Zo is een bekende weerspreuk: ‘Aprilletje zoet, heeft niet zelden een witte hoed.’

De spreuk van dit keer suggereert dat het na de Pasen aan het begin van april stopt met vriezen. Nu zagen we al dat Pasen steeds op een andere datum kan vallen, maar we kunnen wel kijken of het – laten we het ruim nemen – de eerste helft van april de tijd is dat de vorst verdwijnt. Na onderzoek blijkt daar weinig van te kloppen.

Overdag vriest het in april niet meer. De laatst opgetreden ijsdag in het winterseizoen was in De Bilt op 12 maart 1947, toen het niet warmer dan -1.2 graden werd. Op 29 maart 1952 is het nog een keer 0.1 graad gebleven. Tijdens de nachten kan het in heel april nog volop vriezen, ook in het huidige warmere  klimaat. Maar zelfs tijdens de laatste tien dagen van mei zijn er nog wel datums geweest dat de temperatuur tot rond het vriespunt daalde.
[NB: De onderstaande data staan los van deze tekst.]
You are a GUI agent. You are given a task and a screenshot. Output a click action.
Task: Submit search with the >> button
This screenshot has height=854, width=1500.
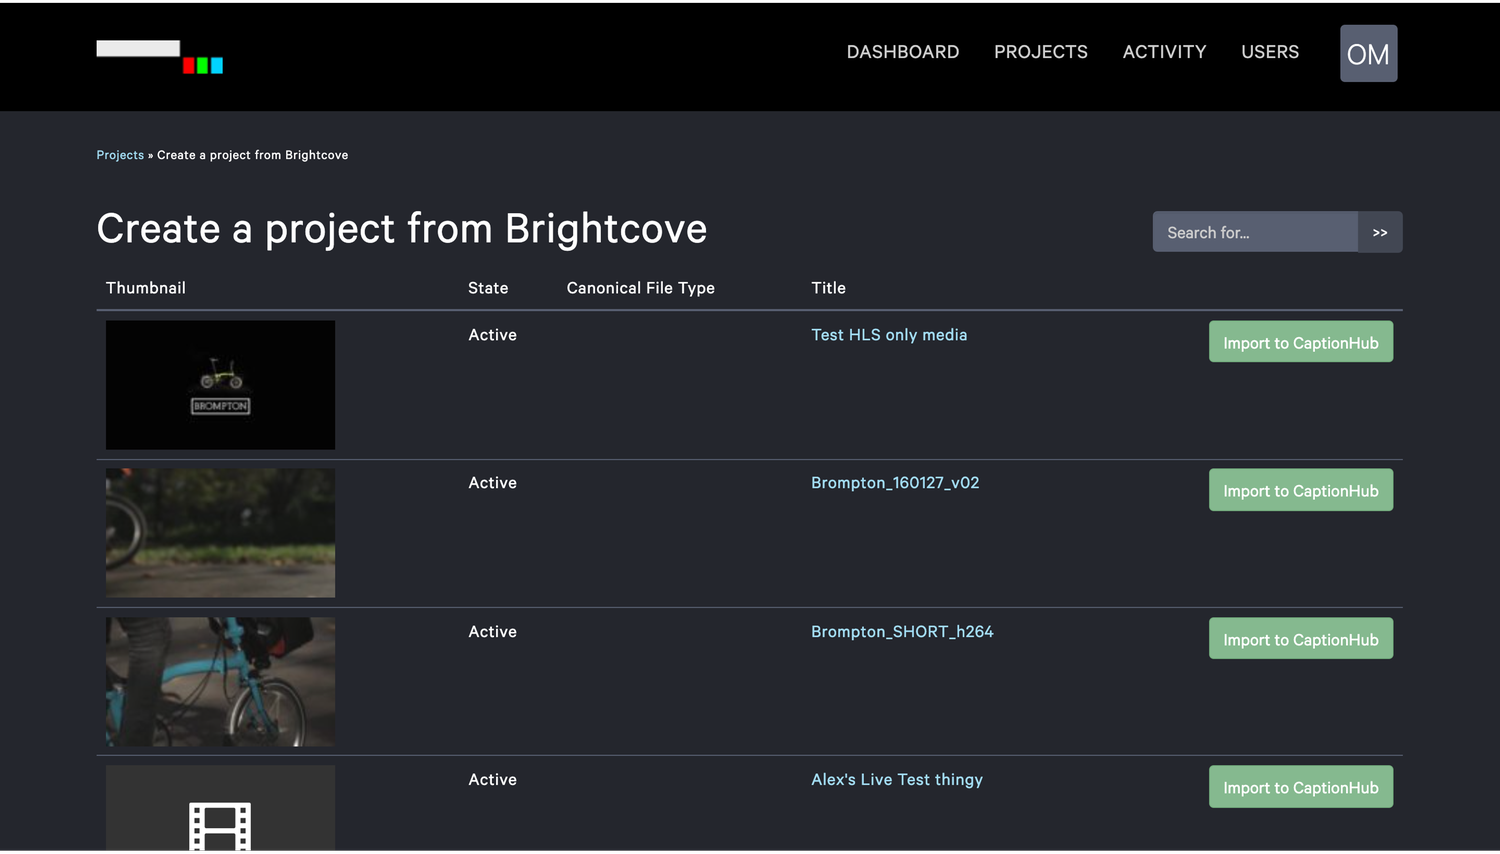pyautogui.click(x=1379, y=232)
Rond het midden van de maand zien we wel een piepkleine tendens die de spreuk nog wat krediet geeft. Zo zien we tijdens de eerste maandhelft van april nog redelijk wat dagen dat de temperatuur tot net onder -5 graden daalde, matige vorst dus. In De Bilt gebeurt dit de tweede helft van de maand niet meer. Ook de maximumtemperaturen worden half april duidelijk hoger. Tot de 13de zijn er in De Bilt alleen warme dagen voorgekomen. Maar op de 14de  werd het in 2007 27.6 graden en de twee dagen erna werd het respectievelijk 28.9 en 27.3 graden. En vanaf de 19de april zijn alle datumrecords zomers, boven de 25 graden. Opvallend veel zijn er deze eeuw gevallen, maar ook eerder in de maand sneuvelden er veel datumrecords.
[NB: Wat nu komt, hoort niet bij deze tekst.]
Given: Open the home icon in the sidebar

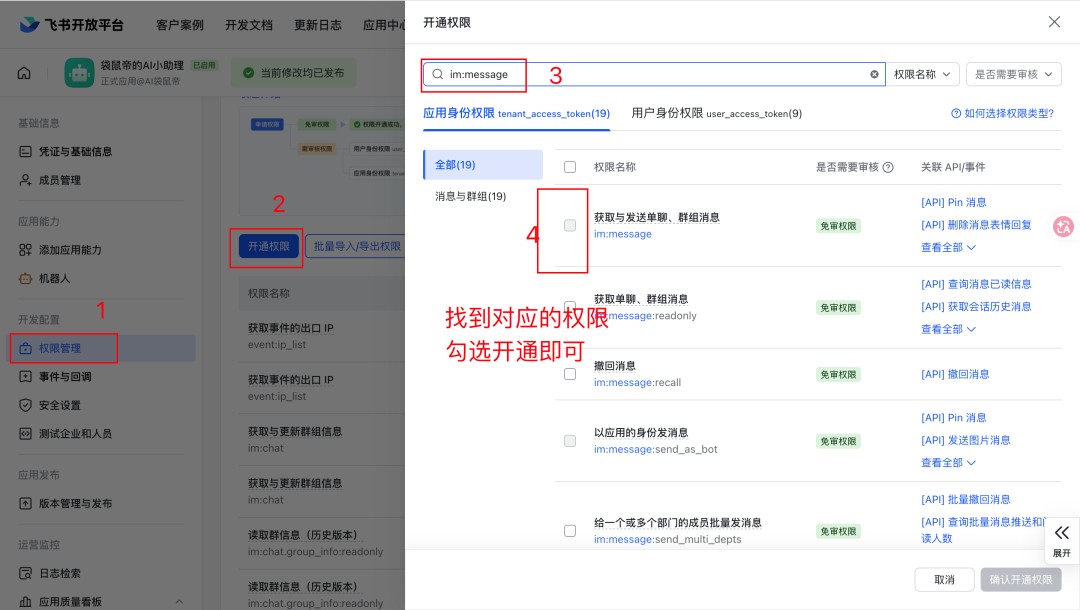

De uitspraak dat de vriezeman begin april stilvalt is dus veel te kort door de bocht. Iemand die goed oplet en oog heeft voor detail kan wel zien dat de gemiddelde temperaturen rond half april wel wat sterker oplopen. We zien dat zelfs in de grafiek van decadenormalen terug. Tussen de tweede en derde decade maakt de gemiddelde maximumtemperatuur een sprongetje van bijna 3 graden omhoog.